COSA FARE> Riporta il brano sul film da "L’ora di Religione" fino a "(La zia Maria)" incluso, mettendo "tua sorella" al posto di "tua moglie".

___ BRANO DI TESTO

L’ora di Religione - Il sorriso di mia madre (2002) - 102 minuti

“Impegna la tua coscienza sulle corna di tua moglie e vedrai che non avrai più tempo per affliggerti”. (La zia Maria)

Ernesto Picciafuoco (Sergio Castellitto), pittore senza fama, riceve la visita di un prete che gli annuncia che è in corso il processo di beatificazione di sua madre, uccisa da uno dei figli (malato di mente) e quindi papabile di martirio. Attorno a lui, in un ambiguo concerto di voci, amici e parenti sostengono che l'aldilà è un'assicurazione sulla vita e dunque, credenti e (soprattutto) non, si affannano ad avvalorare la tesi della presunta santità nella speranza di vedersi assicurati, in virtù di un qualche legame con la Santa, i diritti del dopo-vita. Attraverso un discorso estetico tra bellezza e 'bruttezza' Bellocchio indaga ancora una volta il tema dell'ateismo, affidando al sorriso ribelle, sardonico e derisorio (che poi è quello della madre in onor di santità) di Ernesto Picciafuoco il ruolo spirituale e catartico di guida: per il figlio, ancora in bilico tra fede e agnosticismo, per il fratello malato, opportunamente ‘sfruttato' ai materiali scopi della famiglia, per la (presunta) insegnante di religione e infine per sé stesso. Ancora un lucido e toccante ritratto di una società vittima di conformismi e ipocrisie.

______
___ DATI MOSTRATI

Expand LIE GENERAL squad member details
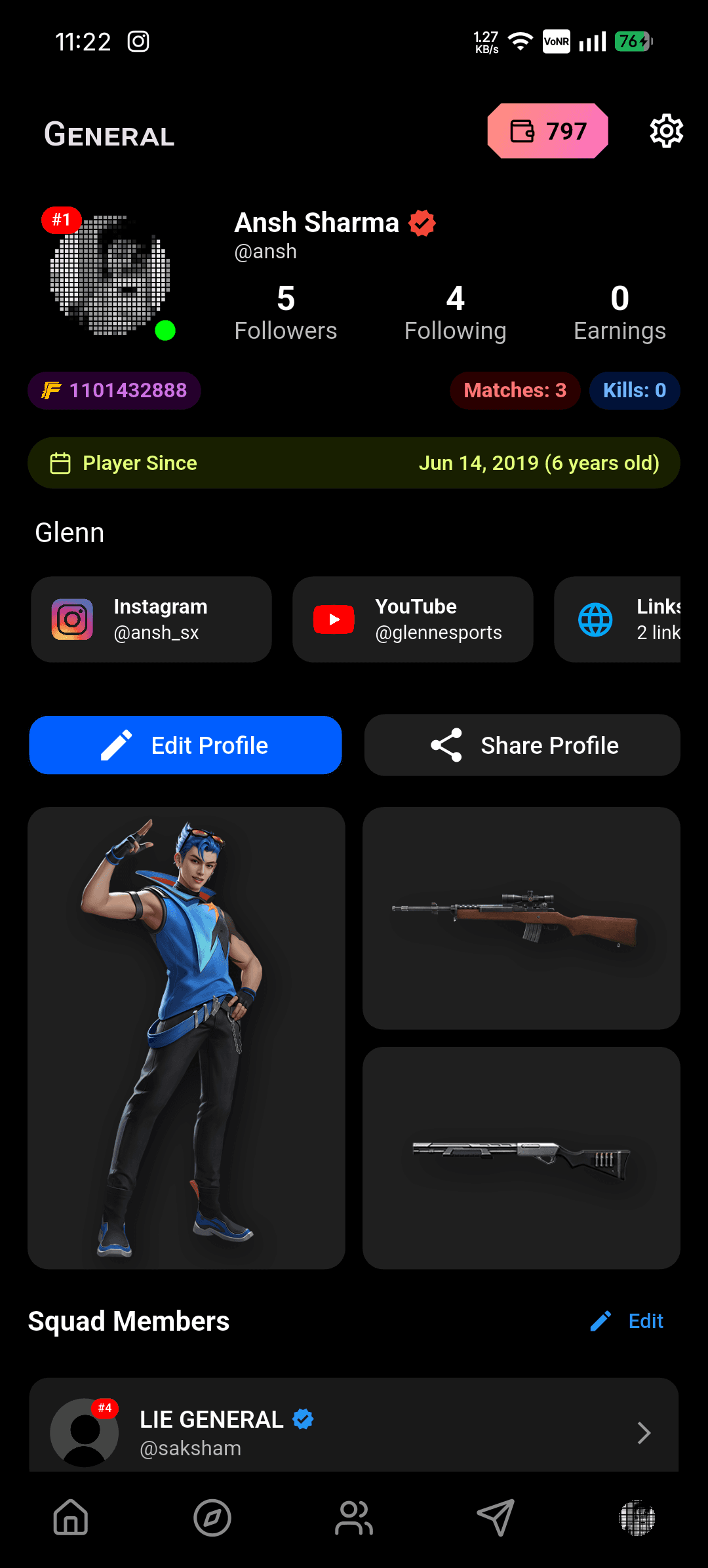708x1568 pixels. (x=644, y=1433)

______

RISPOSTA AL COMPITO>
L’ora di Religione - Il sorriso di mia madre (2002) - 102 minuti

“Impegna la tua coscienza sulle corna di tua sorella e vedrai che non avrai più tempo per affliggerti”. (La zia Maria)